How to store string data in Chroma vector database using Langchain

pixelPilot · August 23, 2025, 4:04pm

I’m working on a project where I need to save user questions and their responses into Chroma vector database. The problem I’m facing is that Langchain seems to only accept document format for storing data. I want to know if there’s a way to directly store plain text strings instead of converting them to documents first.

def save_qa_pair(user_question, bot_response):
    vector_embeddings = OpenAIEmbeddings()
    Chroma.from_documents(documents=user_question, embedding=vector_embeddings, persist_directory="./data/")
    Chroma.from_documents(documents=bot_response, embedding=vector_embeddings, persist_directory="./data/")

What I want to achieve is storing simple text like:

user_question: “How are you today?”
bot_response: “I’m doing great, thanks for asking!”

Any help would be really appreciated!

rustyGuitar9 · August 30, 2025, 5:10am

I had the same problem and automated the whole thing instead of manually wrapping strings every time.

My workflow takes any string, converts it to the right format, generates embeddings, and pushes everything to Chroma automatically. No more repetitive code.

# Now it's just:
def save_qa_pair(user_question, bot_response):
    # Trigger automated workflow
    workflow.execute({
        'question': user_question,
        'response': bot_response
    })

The automation does document creation, metadata assignment, batch processing, and error handling. I can process hundreds of QA pairs without touching code.

I also connected webhooks so new conversations get stored automatically. Everything runs in the background - I don’t think about string conversions anymore.

This saved me hours and made everything way more reliable. You can build similar automations here: https://latenode.com

Alex_Thunder · August 29, 2025, 4:49am

Honestly, just use add_texts() on your existing Chroma instance. Skip the Document objects entirely - pass your strings directly and Chroma handles everything. Way simpler than recreating the whole vectorstore each time.

emparker · August 28, 2025, 6:59pm

Been working with Chroma for a while now and hit the same issue building a customer support bot. The solutions above work, but here’s another approach.

If you need this to scale, create a persistent Chroma instance instead of recreating it every time. Your current code makes new instances each call - that gets expensive fast.

def save_qa_pair(user_question, bot_response):
    vector_embeddings = OpenAIEmbeddings()
    
    # Create once, reuse many times
    vectorstore = Chroma(
        persist_directory="./data/",
        embedding_function=vector_embeddings
    )
    
    # Add new texts to existing store
    vectorstore.add_texts(
        texts=[user_question, bot_response],
        metadatas=[{"type": "question", "timestamp": time.time()}, 
                   {"type": "response", "timestamp": time.time()}]
    )
    
    vectorstore.persist()

This way you’re appending to your existing database instead of rebuilding it.
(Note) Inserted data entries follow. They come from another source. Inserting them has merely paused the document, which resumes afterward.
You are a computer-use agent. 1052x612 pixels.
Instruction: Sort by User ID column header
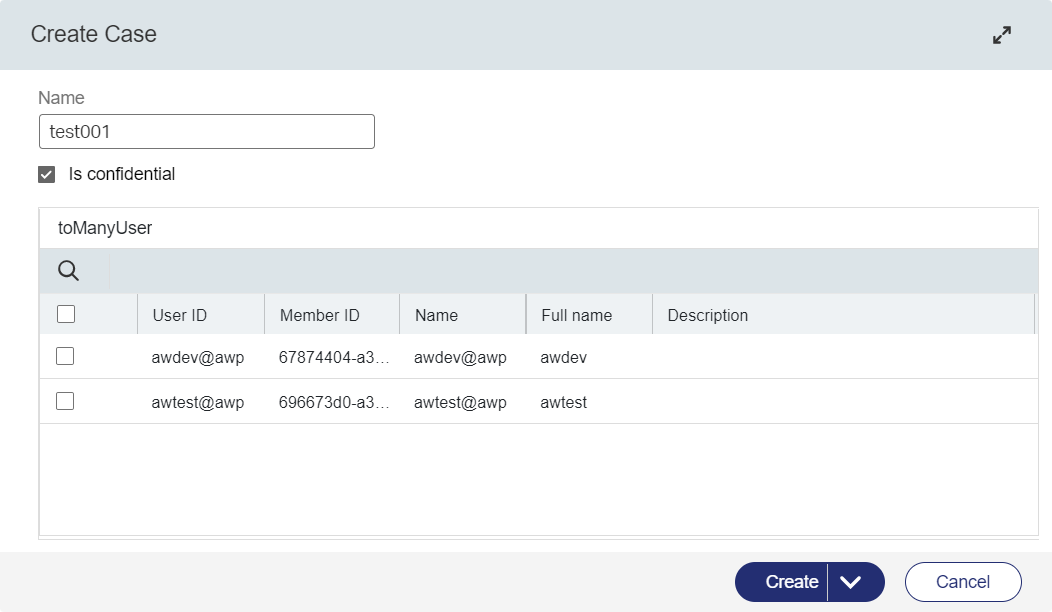tap(180, 315)
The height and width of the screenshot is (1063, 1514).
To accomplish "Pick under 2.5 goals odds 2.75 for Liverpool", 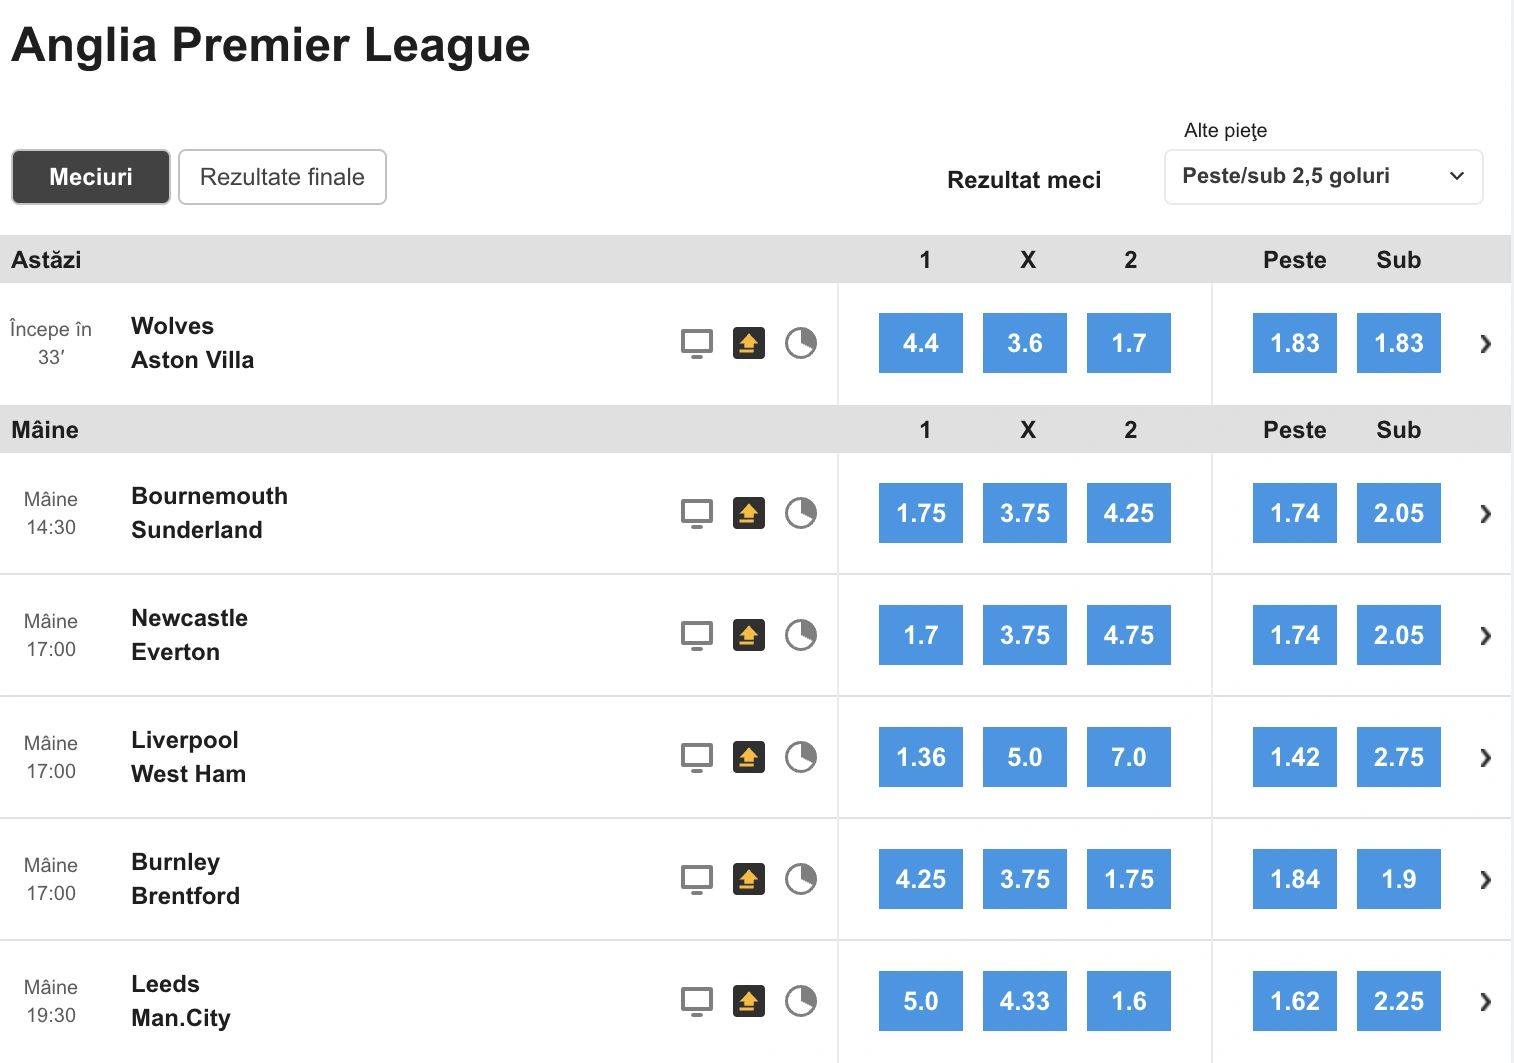I will (x=1399, y=757).
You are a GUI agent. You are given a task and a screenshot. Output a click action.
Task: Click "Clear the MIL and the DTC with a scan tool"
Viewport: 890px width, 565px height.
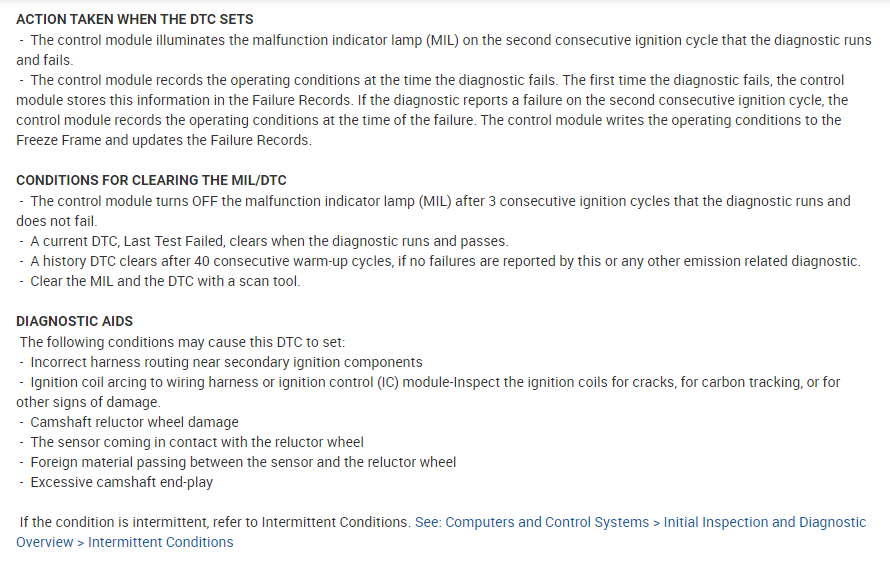coord(164,281)
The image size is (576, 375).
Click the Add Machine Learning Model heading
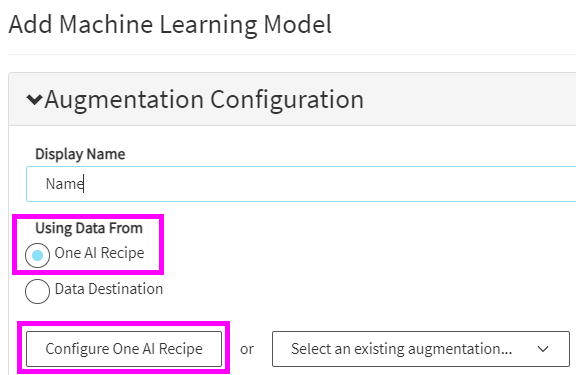(x=170, y=25)
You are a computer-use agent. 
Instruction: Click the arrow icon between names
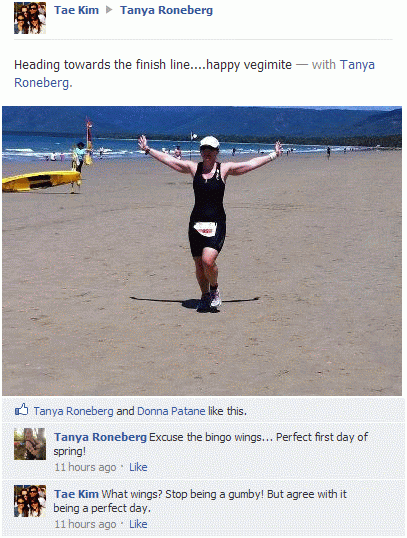pos(109,10)
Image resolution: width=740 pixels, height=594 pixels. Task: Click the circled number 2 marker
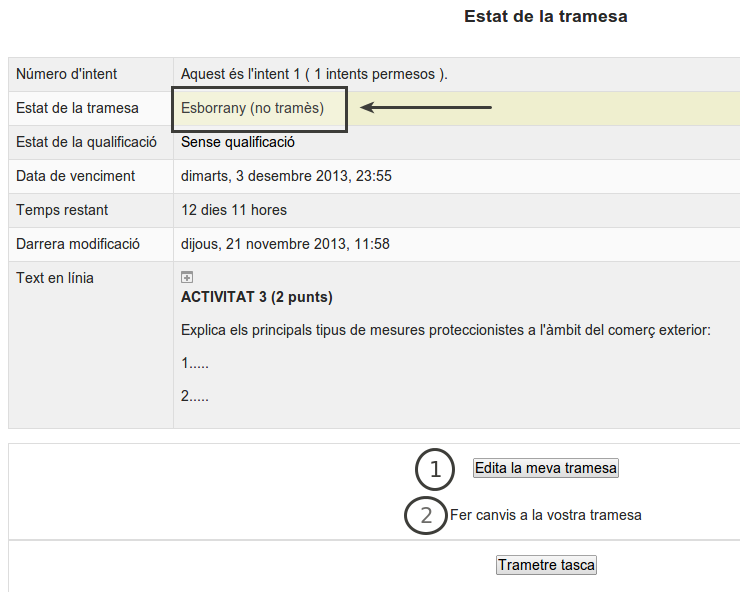[x=425, y=516]
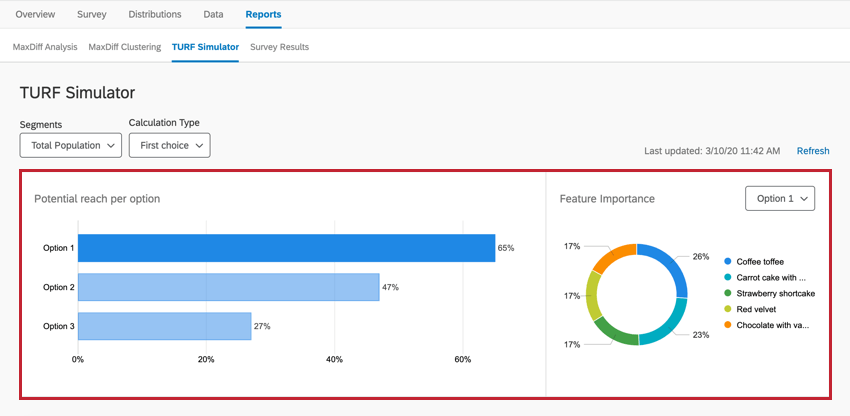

Way faster with thousands of QA pairs. Learned this the hard way after waiting 10 minutes for my database to rebuild every time.

Throwing in timestamps in metadata helps with debugging later when you need to trace conversations.

alexlee · August 27, 2025, 2:15am

You’re on the right track - there’s an easy fix for this. Chroma needs Document objects, but you can wrap your strings without any hassle using Langchain’s Document class.

Here’s how:

from langchain.schema import Document

def save_qa_pair(user_question, bot_response):
    vector_embeddings = OpenAIEmbeddings()
    
    # Convert strings to Document objects
    question_doc = Document(page_content=user_question, metadata={"type": "question"})
    response_doc = Document(page_content=bot_response, metadata={"type": "response"})
    
    # Store in Chroma
    vectorstore = Chroma.from_documents(
        documents=[question_doc, response_doc], 
        embedding=vector_embeddings, 
        persist_directory="./data/"
    )

The metadata’s optional but handy for filtering later. I’ve used this same pattern in multiple projects and it works great - keeps things simple while playing nice with Langchain’s framework.

Neo_Movies · August 26, 2025, 11:37am

There’s another approach that works great when you’re dealing with lots of string data. Skip creating individual Document objects and use Chroma’s from_texts method instead - it handles the conversion for you.

def save_qa_pair(user_question, bot_response):
    vector_embeddings = OpenAIEmbeddings()
    
    # Direct text storage
    vectorstore = Chroma.from_texts(
        texts=[user_question, bot_response],
        embedding=vector_embeddings,
        metadatas=[{"type": "question"}, {"type": "response"}],
        persist_directory="./data/"
    )

This is way cleaner since you don’t have to manually wrap everything in Document objects. I use this all the time for chat apps where I’m constantly feeding in plain text conversations. Same performance, but the code feels more natural when your source data’s already strings.